Depending on the natural orifice used to access the site of disease, the ELS System makes it possible to expand the clinical options in endoluminal access and perform an ever-broader range of procedures. For example, transanal access could be an option for polyp resections and total rectal lesion resections whereas transoral access has potential applications in bariatric surgery, gastric and esophageal lesion resections, fundoplication, myotomy, tonsillectomy, pharyngectomy, and laryngectomy. The system may also support transvaginal access for a range of needs in gynecology including hysterectomy, oophorectomy, and salpingectomy.
In addition to these potential future applications, another aim in robotic endoluminal surgery is reduction in risk of complications, which many physicians believe could exceed the reductions achieved with the transition from open to laparoscopic procedures. For many patients, less invasive procedures with faster recovery times can also potentially reduce healthcare costs. In just one example, tens of thousands of patients are treated with partial colectomies each year that could be potentially avoided if physicians were able to treat these lesions using the ELS System.

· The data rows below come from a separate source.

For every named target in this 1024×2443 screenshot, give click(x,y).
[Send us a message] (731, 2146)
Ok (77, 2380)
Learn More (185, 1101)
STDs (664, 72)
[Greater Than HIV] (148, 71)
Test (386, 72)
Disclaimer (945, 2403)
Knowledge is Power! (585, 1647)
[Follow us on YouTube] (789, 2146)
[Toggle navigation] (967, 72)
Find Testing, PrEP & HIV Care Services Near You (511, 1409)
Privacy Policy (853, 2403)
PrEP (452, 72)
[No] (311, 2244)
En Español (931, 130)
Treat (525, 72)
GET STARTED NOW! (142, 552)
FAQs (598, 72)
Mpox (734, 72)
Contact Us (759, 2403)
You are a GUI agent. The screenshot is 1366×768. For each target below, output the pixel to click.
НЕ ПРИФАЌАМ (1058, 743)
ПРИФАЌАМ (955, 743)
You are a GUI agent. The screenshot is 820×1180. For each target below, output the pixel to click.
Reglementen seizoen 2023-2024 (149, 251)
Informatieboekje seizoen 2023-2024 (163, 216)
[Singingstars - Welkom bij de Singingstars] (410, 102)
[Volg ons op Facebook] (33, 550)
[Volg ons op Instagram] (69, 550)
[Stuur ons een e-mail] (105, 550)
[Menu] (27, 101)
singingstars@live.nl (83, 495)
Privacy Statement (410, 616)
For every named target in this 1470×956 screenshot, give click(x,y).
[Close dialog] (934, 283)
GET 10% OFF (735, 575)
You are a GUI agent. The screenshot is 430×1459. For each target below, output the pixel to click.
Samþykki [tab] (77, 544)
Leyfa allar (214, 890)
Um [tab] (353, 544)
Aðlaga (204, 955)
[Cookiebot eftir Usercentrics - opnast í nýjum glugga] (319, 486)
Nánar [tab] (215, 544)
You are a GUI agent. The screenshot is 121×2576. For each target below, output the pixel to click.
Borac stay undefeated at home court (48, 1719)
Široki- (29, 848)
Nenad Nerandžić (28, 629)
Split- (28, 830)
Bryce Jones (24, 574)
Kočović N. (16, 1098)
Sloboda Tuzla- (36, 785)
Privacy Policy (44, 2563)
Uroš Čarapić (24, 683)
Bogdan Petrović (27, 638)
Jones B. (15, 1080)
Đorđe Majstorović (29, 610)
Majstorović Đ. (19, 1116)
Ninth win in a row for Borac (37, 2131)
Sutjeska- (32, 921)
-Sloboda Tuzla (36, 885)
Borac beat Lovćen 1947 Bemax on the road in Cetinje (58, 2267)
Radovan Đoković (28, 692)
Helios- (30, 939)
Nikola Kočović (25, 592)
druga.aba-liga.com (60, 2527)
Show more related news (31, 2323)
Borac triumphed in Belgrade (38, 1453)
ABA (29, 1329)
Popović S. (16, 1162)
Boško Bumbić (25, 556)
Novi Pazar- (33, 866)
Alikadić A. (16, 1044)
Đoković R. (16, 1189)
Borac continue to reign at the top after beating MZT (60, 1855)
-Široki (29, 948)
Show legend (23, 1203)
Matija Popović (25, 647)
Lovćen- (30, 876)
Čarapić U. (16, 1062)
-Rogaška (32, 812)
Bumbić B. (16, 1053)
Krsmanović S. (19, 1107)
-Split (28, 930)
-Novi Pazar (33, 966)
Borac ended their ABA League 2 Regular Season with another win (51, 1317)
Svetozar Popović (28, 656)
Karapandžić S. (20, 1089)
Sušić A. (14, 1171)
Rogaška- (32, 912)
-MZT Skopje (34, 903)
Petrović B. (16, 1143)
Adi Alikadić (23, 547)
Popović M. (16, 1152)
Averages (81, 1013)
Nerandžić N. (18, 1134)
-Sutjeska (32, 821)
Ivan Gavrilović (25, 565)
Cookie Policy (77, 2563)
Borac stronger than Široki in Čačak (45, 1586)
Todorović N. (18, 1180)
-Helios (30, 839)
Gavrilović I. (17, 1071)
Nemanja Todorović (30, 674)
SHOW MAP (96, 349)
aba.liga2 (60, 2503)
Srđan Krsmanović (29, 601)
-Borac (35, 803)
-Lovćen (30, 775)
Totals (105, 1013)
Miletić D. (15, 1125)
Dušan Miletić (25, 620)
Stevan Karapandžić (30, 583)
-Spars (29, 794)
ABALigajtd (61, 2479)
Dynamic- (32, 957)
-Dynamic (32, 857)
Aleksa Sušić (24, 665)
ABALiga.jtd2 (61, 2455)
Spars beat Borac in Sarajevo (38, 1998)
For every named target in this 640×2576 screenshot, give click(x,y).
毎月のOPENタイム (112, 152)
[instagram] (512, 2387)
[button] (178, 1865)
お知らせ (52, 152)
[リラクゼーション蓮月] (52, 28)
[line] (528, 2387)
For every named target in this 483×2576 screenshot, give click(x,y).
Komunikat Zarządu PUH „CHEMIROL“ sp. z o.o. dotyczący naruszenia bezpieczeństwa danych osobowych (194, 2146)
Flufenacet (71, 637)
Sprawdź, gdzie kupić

As the development of the ELS System proceeds toward regulatory review, some leading physicians and hospital systems are moving ahead with plans to install the technology now to remain ahead of the curve in terms of research and innovation. In August 2022, EndoQuest Robotics announced that Brigham & Women’s Hospital in Boston, Massachusetts, will be the first U.S. medical facility to use the ELS System for research and clinical development.
According to Christopher C. Thompson, MD, Professor of Medicine and Director of Endoscopy, Brigham and Women’s Hospital, “Successful endoluminal surgery requires innovation in technology and procedural techniques. The EndoQuest System is the world’s first fully robotic platform specifically designed for gastrointestinal tract surgery and can enable endoscopists to perform many procedures that are very challenging or not possible today.”
With the ELS system, the EndoQuest team developed surgery enabling technology that solves many of the clinical challenges facing a wide range of MIS specialties. By empowering the system with both the flexibility of endoscopy and instruments that allow for conventional two-handed surgical technique, doctors will have new capabilities that will advance current techniques, close the prohibitive technologic gaps of the past, and provide for scar-free procedures.
EndoQuest’s ELS System is under development, has not been cleared by the U.S. Food and Drug Administration (FDA) and is not for commercial sale in the United States.